While the company has inked a deal with retail giant Walmart and is in talks with other online stores, it has only revealed two publishing partners publicly - Electronic Arts and Capcom.
"I would say almost all of the major publishers are actually in contracts with us right now, so we're making very good progress with them," he revealed.
"It's a strange situation, it's kind of surprising but the only way you can place your video game on your own website is through us, there's no other way to do it."
The interest is keeping the Gaikai team busy. "We have three different attorney firms working for us just on agreements right now."
He also revealed that Gaikai had a new, super-speedy digital download technology currently in closed beta, for those users that are unable to make use of cloud gaming due to slow internet connections.
It's a strange situation, but the only way you can place your videogame on your own website is through us.
David Perry, Gaikai
"The concept there is just insanely fast downloads from your browser, your web browser delivering games to the user," Perry explained.
"We did that for two reasons. One is that we wanted to be able to let everybody play, and number two is if somebody decides to buy the game or download the MMO, we have to have the fastest way to get it to them. And that's what we've built."
When asked if he thought the service was a threat to consoles, Perry said that single-function hardware is more likely threatened by companies like Apple, which iterate technology at a very rapid rate.
"We don't think we're a threat to console. I think the threat to consoles is actually Apple. I think the concern there is that they're generating hardware so quickly now."
"If you're creating and shipping new hardware every 12 months, and during that 12 months you're also giving pretty impressive upgrades, the features that people want, and you’re giving them those every 6 months and hardware every 12 months, I think the idea that you would have five to seven years on hardware refreshes is becoming a technical problem."
He also saw handhelds as facing a murky future thanks to the introduction of smartphones.
"They really need to be that sort of multifunction device to survive.

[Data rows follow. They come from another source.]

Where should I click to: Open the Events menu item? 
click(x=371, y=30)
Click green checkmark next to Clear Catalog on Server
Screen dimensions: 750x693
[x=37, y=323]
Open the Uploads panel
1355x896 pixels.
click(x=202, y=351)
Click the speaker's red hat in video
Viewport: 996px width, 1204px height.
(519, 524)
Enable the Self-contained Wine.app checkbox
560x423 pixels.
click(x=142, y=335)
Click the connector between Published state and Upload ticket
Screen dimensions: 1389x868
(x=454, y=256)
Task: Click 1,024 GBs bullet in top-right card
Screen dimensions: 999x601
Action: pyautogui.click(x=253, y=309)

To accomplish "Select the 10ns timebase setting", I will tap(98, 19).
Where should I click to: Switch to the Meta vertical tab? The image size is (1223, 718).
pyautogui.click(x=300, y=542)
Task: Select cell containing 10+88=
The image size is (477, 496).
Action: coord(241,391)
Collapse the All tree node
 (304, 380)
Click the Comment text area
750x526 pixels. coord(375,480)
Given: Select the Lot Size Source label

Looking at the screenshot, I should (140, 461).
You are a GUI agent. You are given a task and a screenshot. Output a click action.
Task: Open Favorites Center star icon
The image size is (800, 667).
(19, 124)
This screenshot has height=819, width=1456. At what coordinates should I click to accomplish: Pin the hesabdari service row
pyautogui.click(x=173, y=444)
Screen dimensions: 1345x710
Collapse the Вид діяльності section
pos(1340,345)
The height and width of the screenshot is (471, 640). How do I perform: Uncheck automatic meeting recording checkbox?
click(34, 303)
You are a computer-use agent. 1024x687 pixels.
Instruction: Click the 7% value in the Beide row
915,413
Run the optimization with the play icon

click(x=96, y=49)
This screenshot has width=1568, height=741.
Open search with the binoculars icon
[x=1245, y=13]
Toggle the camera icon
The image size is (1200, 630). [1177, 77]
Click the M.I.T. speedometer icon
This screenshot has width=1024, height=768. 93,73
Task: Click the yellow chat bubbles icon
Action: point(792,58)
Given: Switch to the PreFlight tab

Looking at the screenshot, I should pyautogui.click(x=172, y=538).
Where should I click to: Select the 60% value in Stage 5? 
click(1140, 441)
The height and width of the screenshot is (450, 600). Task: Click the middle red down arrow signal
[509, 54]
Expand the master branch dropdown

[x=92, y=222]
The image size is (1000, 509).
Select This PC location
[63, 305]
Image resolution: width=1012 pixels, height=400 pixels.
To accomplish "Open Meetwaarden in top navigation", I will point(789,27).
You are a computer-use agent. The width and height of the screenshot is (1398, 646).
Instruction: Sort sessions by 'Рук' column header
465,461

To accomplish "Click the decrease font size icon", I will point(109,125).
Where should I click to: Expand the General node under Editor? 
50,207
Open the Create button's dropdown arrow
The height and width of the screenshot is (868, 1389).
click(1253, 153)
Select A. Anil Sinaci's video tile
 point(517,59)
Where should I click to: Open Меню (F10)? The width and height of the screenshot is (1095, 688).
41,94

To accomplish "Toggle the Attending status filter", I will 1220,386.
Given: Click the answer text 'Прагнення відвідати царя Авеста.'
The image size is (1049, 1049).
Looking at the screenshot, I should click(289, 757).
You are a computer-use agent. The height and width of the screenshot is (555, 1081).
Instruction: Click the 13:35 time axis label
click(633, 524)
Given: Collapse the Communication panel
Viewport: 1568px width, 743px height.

And if you think about it, that ultimately turns them into cellphones. So I don't think cloud gaming is their problem."
"When you talk to younger kids today, most of them don't have wristwatches, and the reason is they only do one thing. And they don't want to carry anything that just does one thing. They carry their phone and it does everything. And so if you make single function devices, then you've got a problem."
David Perry is CEO and co-founder at Gaikai, and will be speaking at the Cloud Gaming USA in September.